Developed and trialled through the EU-funded MASLOWATEN project, the technology has since been transferred to 27 European SMEs, which are currently in the process of commercialising and installing the systems for farmers. “These photovoltaic irrigation systems do not belong to the future,” says project coordinator Dr Luis Narvarte from the Polytechnic University of Madrid in Spain. “They belong to the present, and we expect fast market growth.”
A pressing issue
Irrigation is of vital importance for food security, employment and economic development. While irrigated agriculture takes up just 20 % of the cultivated surface of the earth, it produces more than 40 % of the world’s food. In areas where precipitation is subject to high inter-annual and seasonal variability, irrigation is essential in supporting crop diversification, assuring yield and quality and stabilising food supplies.
This reliance on irrigation however is coming under increasing pressure. Despite water scarcity concerns, land is all too often irrigated without efficient devices or controls on the volume of water needed. “Also, modernised irrigation is based on sprinklers, pivots and drip systems that require pressure to work,” notes Dr Narvarte. “These consume electricity produced with conventional sources resulting in CO2 emissions.”
This has become a major concern. Dr Narvarte estimates that the Mediterranean area as a whole may face an increase in gross irrigation requirements of between 4 and 18 % due to climate change alone if irrigation systems are not improved.
Sustainable, marketable solutions
The MASLOWATEN project therefore sought to speed up the commercialisation of smart renewable energy-powered irrigation systems within the agricultural sector in order to give farmers the tools to achieve sustainable high-yield production. This was achieved in part by removing the technical barriers to large-scale photovoltaic irrigation systems.
“Some of the problems we overcame were related to power intermittences due to, for example, passing clouds, and matching PV electricity production to water needs,” explains Dr Narvarte. “We were able to evaluate the operation of the demonstrators over two years.”
During the project, five full-scale demonstrators were implemented across regions of Spain, Portugal, Italy and Morocco.

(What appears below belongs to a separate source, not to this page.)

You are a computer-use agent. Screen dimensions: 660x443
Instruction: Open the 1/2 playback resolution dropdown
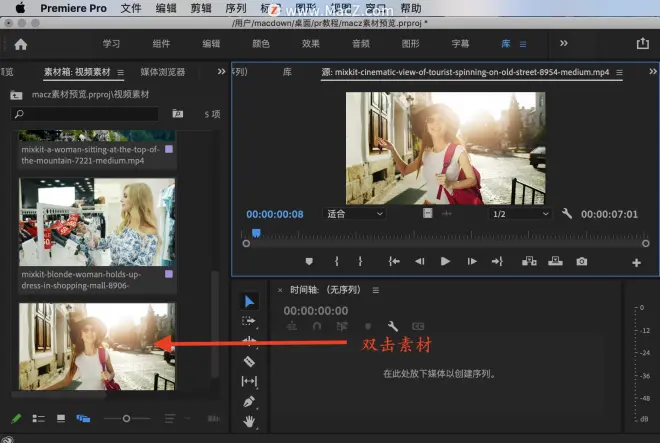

Each pilot covered the different needs of farmers, co-operatives, irrigator communities and agro-industries, and were monitored for two years to demonstrate their technical reliability, economic feasibility and environmental friendliness. “These end users then communicated their experiences and, believe me, they are now recommending large-power irrigation systems to other colleagues.”
The demonstrators also showed impressive economy, allowing farmers to irrigate with renewable electricity and achieve energy cost savings of between 60 % and 80 %. Water consumption reductions were estimated at between 22 % and 34 %. “We put the payback period for energy and CO2 emissions at between two years and nine years; that is to say, it should take between two and nine years to pay back the energy and CO2 emissions that wereas put into their manufacturing. The operational life of the technology should be more than 25 years.”
The project team developed tools to smooth the market uptake of large-power PV irrigation systems, such as technical specifications assuring their quality and design; simulation models; environmental accreditations and business plans for their commercialisation.
Dr Narvarte is positive that sustainable solutions to some of the world’s pressing issues are now being realised. “The ultimate goal of MASLOWATEN has been to ensure market uptake of this solution, and to have a real impact on the European economy and environment,” he says. “We have estimated the potential market for this technology to be at around 16 GW for the south of Europe alone. This would represent potential business of some EUR 24 billion, more than 290 000 new jobs and more than 16 million of tons of CO2 emissions reduced every year.”
Illustration Photo: Crops irrigation (Public Domain from Pixabay.com)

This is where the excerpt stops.